But before our “home stay” in Cape Town we (20 FF members from all over the US) are going to visit some interesting places in the north part on South
Africa. A Rennies Travel guide, Beverly Grossayn, takes us to the Holiday Inn Garden Court in Sandton City - a four star hotel with all the amenities one would want and better than some to experience as the days go forward. Jack Bruns, my FF partner from Garden City, Kansas, and I, join Ann Vincent and Sandy Reynolds, two lady FF members from Wichita, Kansas for beer and dinner in the Holiday Inn’s attractive dinning area.
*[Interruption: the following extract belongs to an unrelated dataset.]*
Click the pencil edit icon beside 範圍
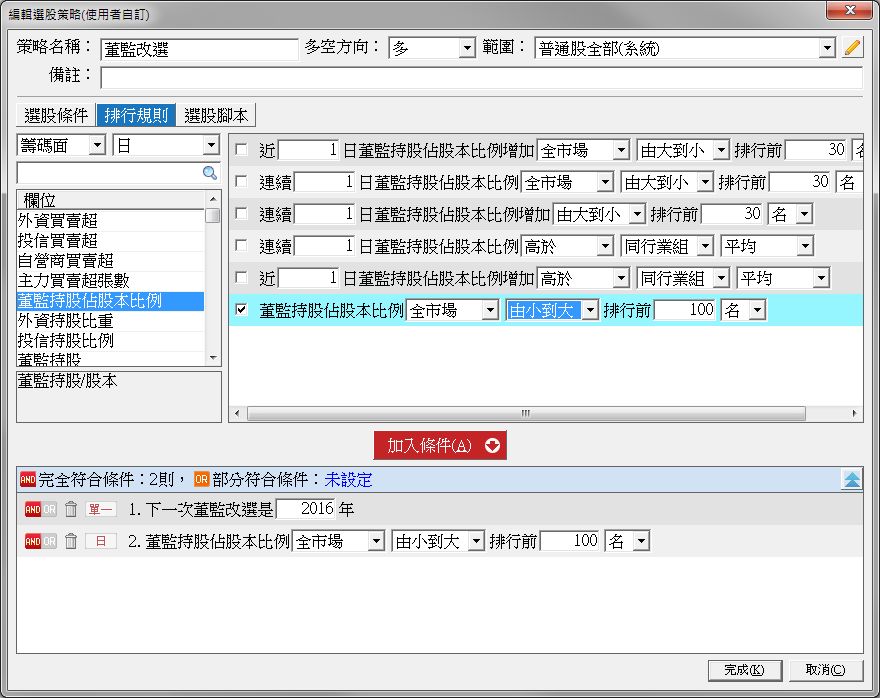The image size is (880, 698). [x=852, y=48]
Then off to bed - Jack and I in ours and they in theirs - no “hanky-panky” on the trip - we are too old to play that game, and certainly too tired to be interested. Besides, my wife Yvonnie, and Jacks wife, Donna, back home are not too broad minded.

Sunday October 12, 1998 (the 11th got lost in the travel time to Africa)


Jack Bruns with anti-snoring mask

Jack sleeps with mask over his nose connected by a hose to a machine that provides forced air in and quells his snoring - without the device I could not sleep in the same room with him and neither could Donna. Breakfast at the hotel consisted of the usual fare; bran flakes, scrambled eggs, fruit, etc.. Then on the bus to Petoria - South Africa’s largest city with 6 or 8 million - they aren't sure exactly - and President Mandela’s office is located.


Beverly Grossayn - a Rennies Travel Representative

There were guards at every entrance to the building where his offices were and we were not allowed inside. Across the street there were flower gardens of large size with all kinds of flowers growing and sending their pleasant scents to us some 100 yards across the busy four lane highway. Pretoria appears to be a city with sound infrastructure with modern buildings and streets and highways you might expect in any western city. Mandela was out of the country trying to secure a peace settlement between two waring African countries north of his South Africa.

Next we were off to Lesedi - a place - from my point of view - was maintained for the tourists that thought that Africa was still all as Hollywood had conditioned us to think of it - and there may well be some places in deepest darkest Africa similar to this simulated village. Anyway it was interesting see a Zulu village (with special huts for the tourists - with showers - and bathroom facilities that would put to shame some of our hosts facilities down in Cape Town) and in a large grass roofed room (large enough for about four busloads of tourists) “Zulu” dancers performed dancing around a log fire whose smoke was supposed to all go out a small opening at the top of the grass thatched roof. It didn’t, and some of us had to leave the dancing early to wipe watery eyes and blow stuffy noses. If this sounds cynical, it is meant to be. It seemed to me to be their version of Hollywood’s version of Africa in the 20’s or 30’s.


Zulu preparing meal

Zulu - Chores


Zulu - Boy

To continue - hot dish plates for our food - lamb with peas and potatoes with gravy, sausages, rice, and what I think was grits - not made with just the insides of a kernel of corn, but rather the whole grain which made it like cold mush. The green Lima beans were hard - not cooked enough - or that's the way the Zulu's liked them? After nibbling the offering I found a banana and an apple, and pealed both for my lunch. Drinks were extra - for 2 Rand (about 40c US) you could get a short can of diet coke. Jack thought the food was excellent - Ann nibbled - Sandy was hungry. Back to the bus and the Holiday Inn, dinner, and in bed by 9:30 PM - the jet lag was beginning to catch up.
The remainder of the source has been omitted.